La résolution, enfin, est incohérente aussi du point de vue de ses initiateurs. La partialité de la condamnation du Venezuela surprend. La Bolivie, Cuba et le Nicaragua sont liés au Venezuela idéologiquement comme diplomatiquement. Ces pays sont en effet membres de l’Alliance bolivarienne de notre Amérique, dont le siège est à Caracas. Leurs ministres des affaires étrangères n’étaient certes pas invités à Lima. Mais ces pays alliés du Venezuela n’ont pas fait l’objet de la moindre allusion critique. Alors que Cuba non seulement est membre de l’ALBA, mais aussi se définit comme un pays socialiste.

Mais telle qu’elle est, cette résolution est révélatrice de l’air du temps. Un air du temps rappelant dans son expression celui des années de guerre froide. Les gouvernements ayant accédé au pouvoir en Amérique latine ces derniers temps ont affiché sans pudeur un discours violemment antisocial, sous couvert de défense des libertés contre le communisme. Le plan de gouvernement de Jair Bolsonaro, chef de l’État brésilien entré en fonction le 1er janvier dernier, est truffé de références anti-communistes, au nom de la liberté d’entreprendre. Il valorise le rejet des mesures visant à réduire les inégalités entre hommes et femmes au nom des valeurs traditionnelles défendues par les églises pentecôtistes, acteurs essentiels avec les médias, de la captation du vote populaire.

Ces gouvernements soucieux de défendre les intérêts étrangers avant ceux de leurs peuples ont privilégié leurs relations bilatérales avec les États-Unis. Ils ont défait, en tout ou partie, les institutions collectives construites dans le passé, CELAC, MERCOSUR, UNASUR. Le Venezuela, qui a mené dans les années 2000/2013 une diplomatie agressive à l’égard des États-Unis et de leurs alliés, qui a signé des accords de coopération avec la Chine, l’Iran et la Russie, aujourd’hui affaibli est paradoxalement devenu le bouc émissaire de gouvernements conservateurs et libéraux en mal de dénominateur partagé.

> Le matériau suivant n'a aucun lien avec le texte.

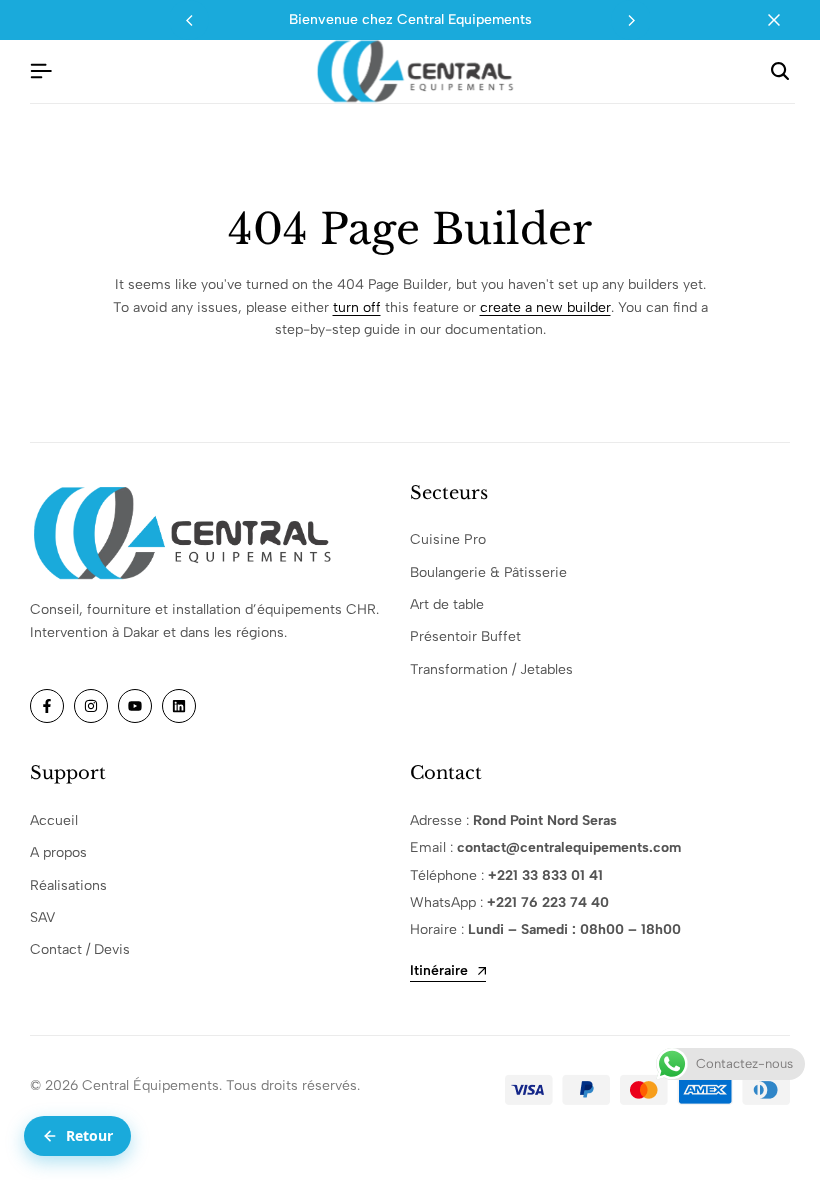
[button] (631, 20)
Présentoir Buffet (465, 636)
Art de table (447, 604)
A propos (58, 852)
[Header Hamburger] (41, 71)
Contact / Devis (80, 949)
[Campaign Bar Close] (784, 20)
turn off (357, 307)
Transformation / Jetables (491, 669)
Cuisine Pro (448, 539)
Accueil (54, 820)
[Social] (47, 706)
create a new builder (545, 307)
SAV (42, 917)
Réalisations (68, 885)
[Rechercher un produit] (780, 72)
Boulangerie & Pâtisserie (488, 572)
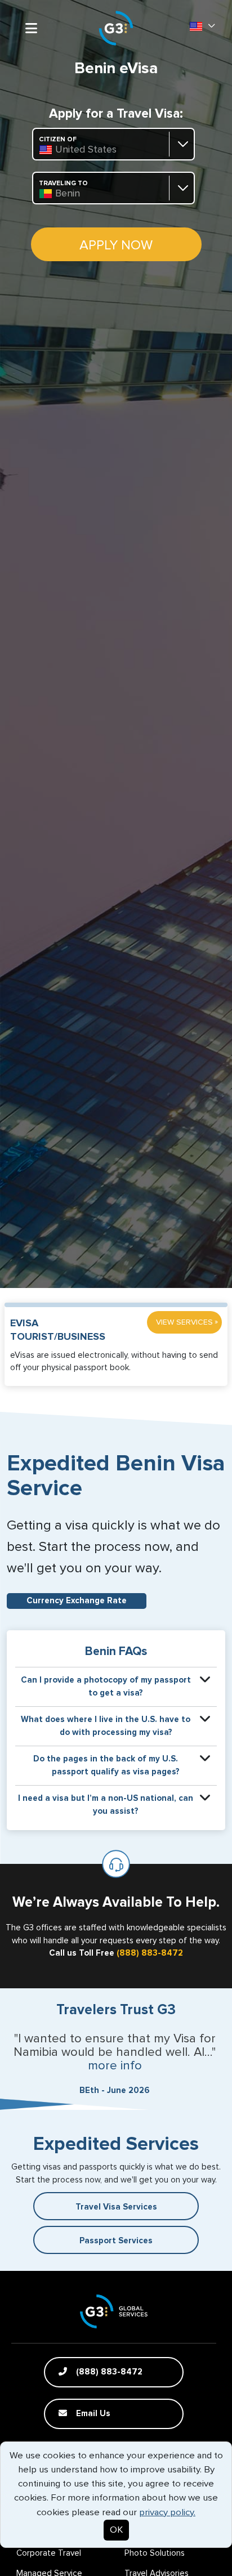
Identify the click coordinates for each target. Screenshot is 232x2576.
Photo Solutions (154, 2553)
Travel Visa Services (116, 2207)
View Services (187, 1322)
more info (115, 2066)
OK (116, 2530)
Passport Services (116, 2241)
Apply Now (116, 245)
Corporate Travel (48, 2553)
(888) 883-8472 (150, 1953)
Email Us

La morale n’a pas grand-chose à voir avec une résolution qui permet de serrer les rangs et les allégeances d’intérêt. Comme pendant la guerre froide, il n’y aura pas d’opérations militaires concertées pour réduire l’adversaire commun. Le Venezuela est l’ennemi commode qui permet d’entretenir les liens sous couvert de critiques. Et à ce titre, doit continuer à jouer ce rôle. Paradoxe ? La crise migratoire vénézuélienne, génératrice d’un exode massif posant de graves problèmes humanitaires, a fait l’objet d’un point 10, d’une résolution qui en compte 13…

[1] Font partie du groupe de Lima, l’Argentine, le Brésil, le Canada, le Chili, la Colombie, le Costa Rica, le Guatemala, le Guyana, le Honduras, le Panama, le Paraguay, le Pérou, Sainte-Lucie.